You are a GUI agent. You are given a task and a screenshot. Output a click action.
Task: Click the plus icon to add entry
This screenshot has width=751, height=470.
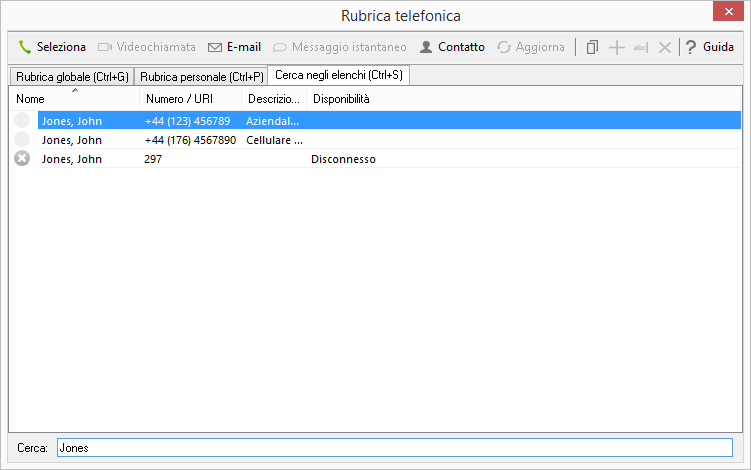point(617,47)
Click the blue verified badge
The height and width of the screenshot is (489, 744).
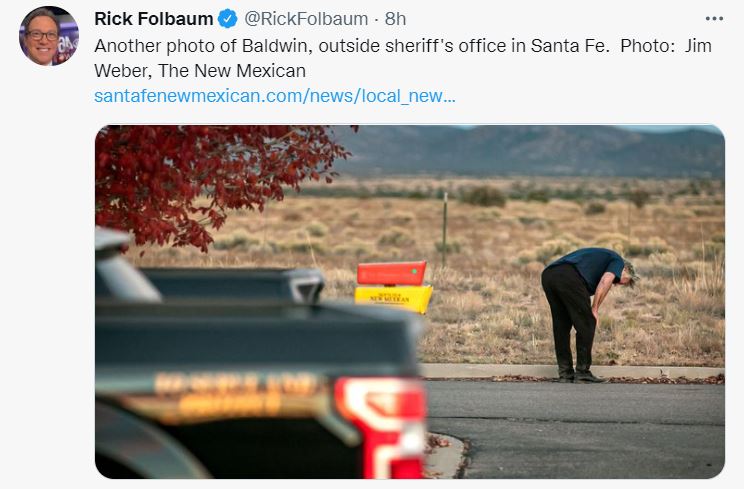[228, 19]
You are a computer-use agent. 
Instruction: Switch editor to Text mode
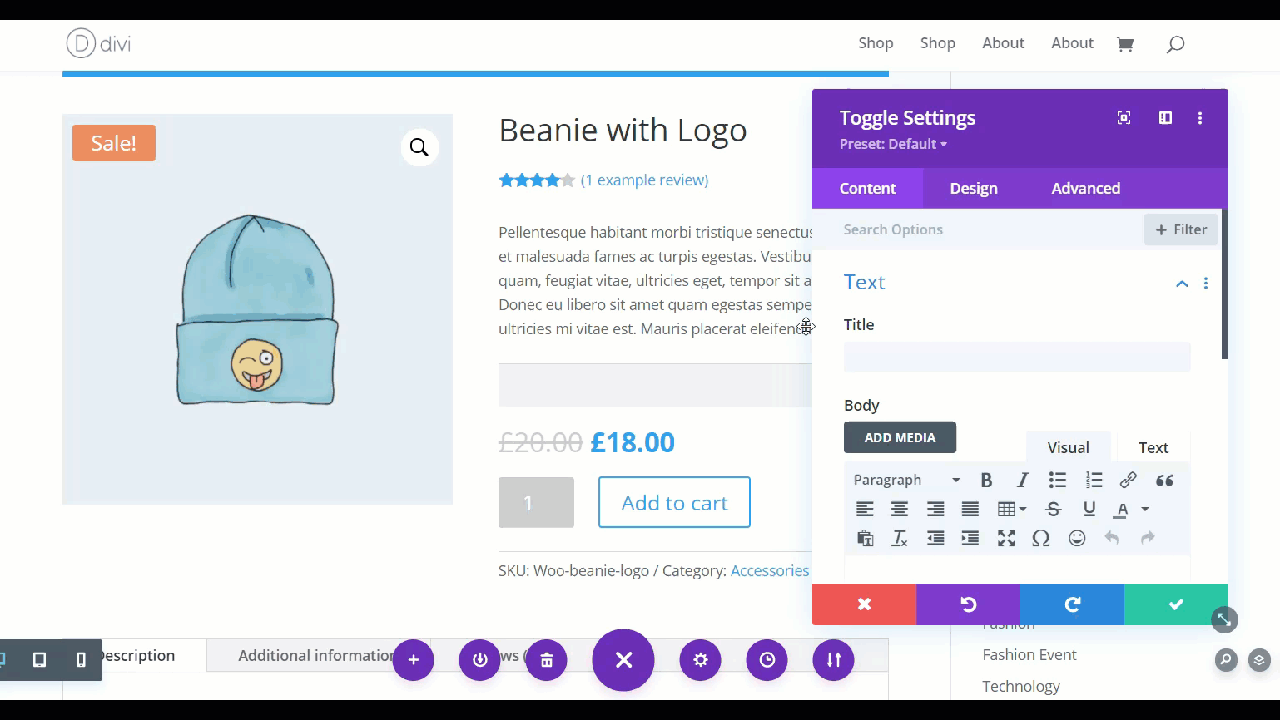pos(1153,448)
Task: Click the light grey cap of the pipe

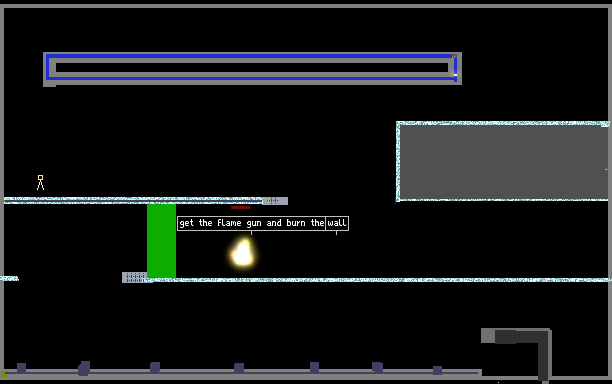Action: pyautogui.click(x=488, y=336)
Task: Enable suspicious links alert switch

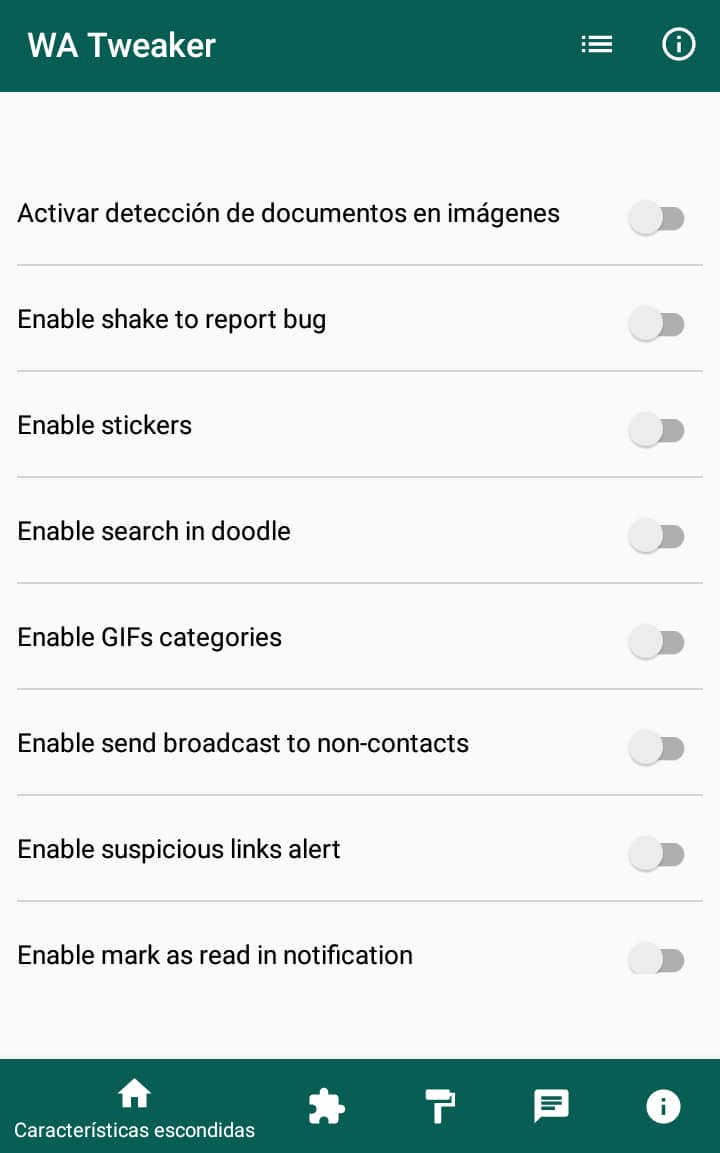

========================================

» **Work order**
Every line with "agent" in it should be copied from the entries above.

» **Result for this exercise**
You are a GUI agent. You are given a task and a screenshot. Output a click action.
You are a computer-use agent. 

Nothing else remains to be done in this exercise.